If you’ve never taken a cruise before, then you might be surprised at how much duty-free shopping there is for passengers.
Your ship will have a duty-free shop where you can buy all sorts of goodies like alcohol and cigarettes or perfume and expensive watches. That’s just the start. When you hit the port, you’re going to see more duty-free shopping. In fact, some ports even make passengers walk through the shops when you exit the ship.
If you’re a drinker or a smoker, seeing all those bottles and cartons can make it tempting to splurge. After all, if they are sold in a duty-free shop, they have to be a good deal, right?
We recently did some research into that question. Here’s what we found…
Understanding What Duty-Free Shopping Means
If you’re not familiar with what exactly duty-free shopping is, don’t worry. It’s a little confusing at first. Basically, countries and states place taxes on good for sale. Usually, this includes higher taxes on vices like cigarettes and alcohol.

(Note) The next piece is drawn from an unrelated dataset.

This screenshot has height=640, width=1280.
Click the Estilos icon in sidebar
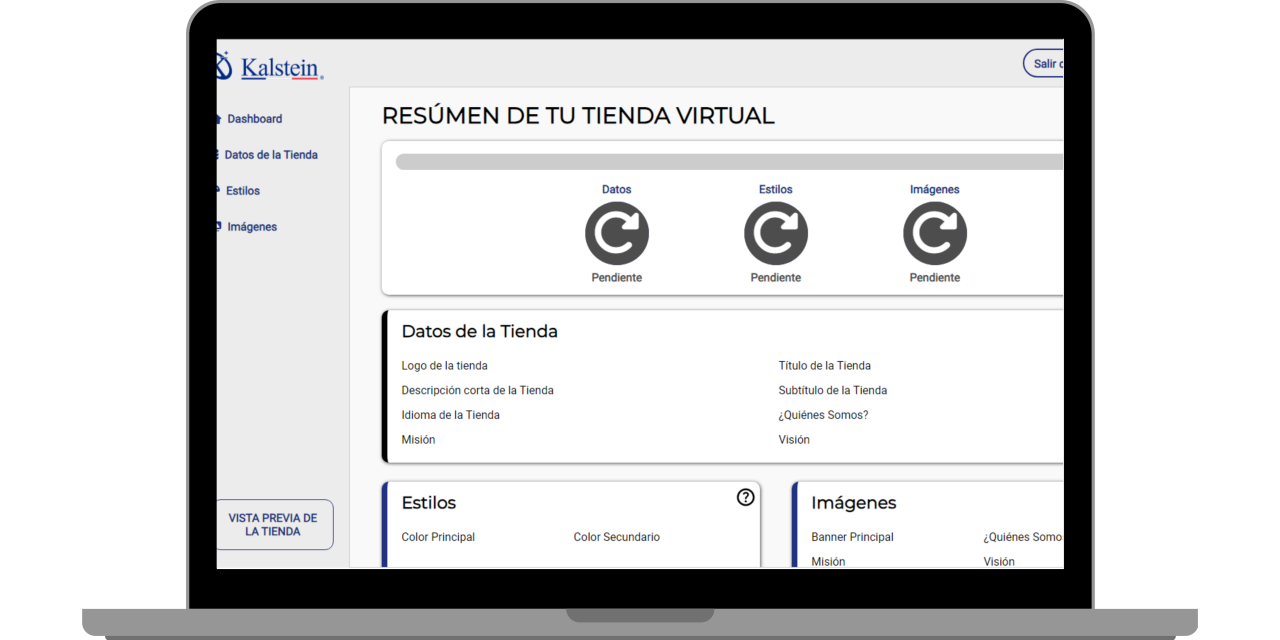point(218,191)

But special areas like cruise ships, airports, and international piers can get around these taxes (also know as duty). Since people shopping in these spaces will be taking whatever they buy out of the county, duty-free shops are given special permission to sell their good with no taxes added. That means they can sell their goods for supposedly cheaper than you can get back home.

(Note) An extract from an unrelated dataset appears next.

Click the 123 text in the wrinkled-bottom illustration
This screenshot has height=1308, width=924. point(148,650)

Not all duty-free shops have the same prices, just like no two stores have the same prices. So while what you pay may vary from shop to shop, they should all have lower prices than what you’d normally pay back home.
So how much are the savings?
How Much You Can Save on Alcohol
Here are some recent photos taken of the duty-free shop aboard a Carnival ship. They give you an idea of the kind of prices you’ll pay and how much savings you’ll see versus buying cigarettes and alcohol back home. Keep in mind that you often get considerable discounts buying multiple bottles versus just one.

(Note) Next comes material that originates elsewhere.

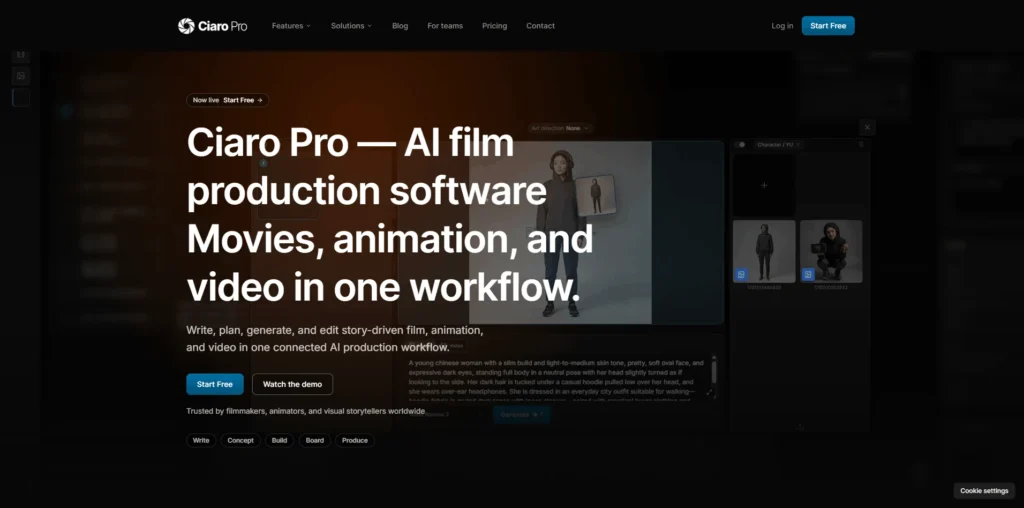1024x508 pixels.
Task: Close the overlay with the X icon
Action: point(867,127)
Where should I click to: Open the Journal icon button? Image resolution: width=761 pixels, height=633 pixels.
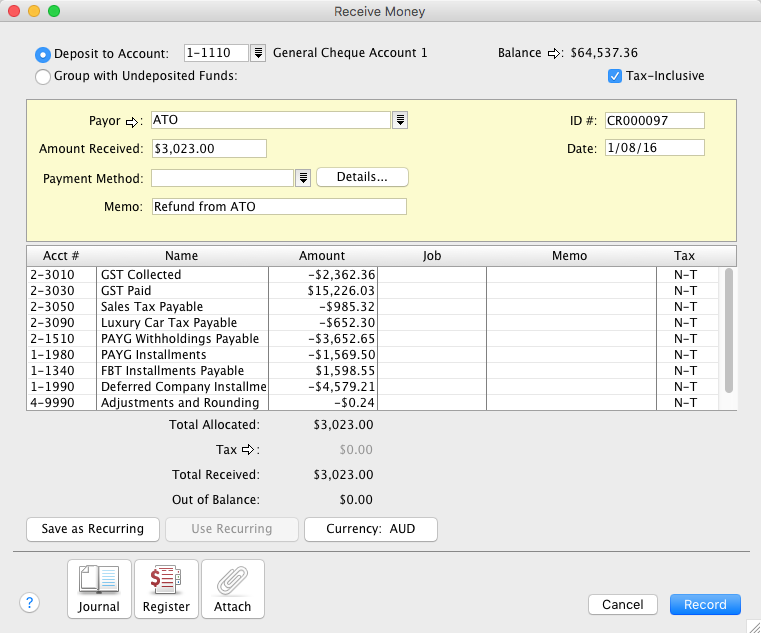click(98, 589)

In this shop, we found a mix-and-match deal of Jim Beam, Evan Williams, and assorted Absolut flavors priced at two bottles for $30. In addition, these were one liter bottles instead of the 750 ml bottles normally sold at liquor stores. So you actually get 33% in these bottles versus what you’d buy back home.
But is 2 for $30 a good deal?
Compare those prices to what we found for some liquor stores online. The same brands, but in the smaller 750 ml bottles, run between $14-18. So you’re paying about the same amount but getting a larger bottle. Turns out, it’s a pretty good deal.
What about other spirits?
The Carnival duty-free shop also had bottles of Bacardi rum and Fireball whiskey priced at 4 for $40, or $10 each. Once again, these were in one liter bottles.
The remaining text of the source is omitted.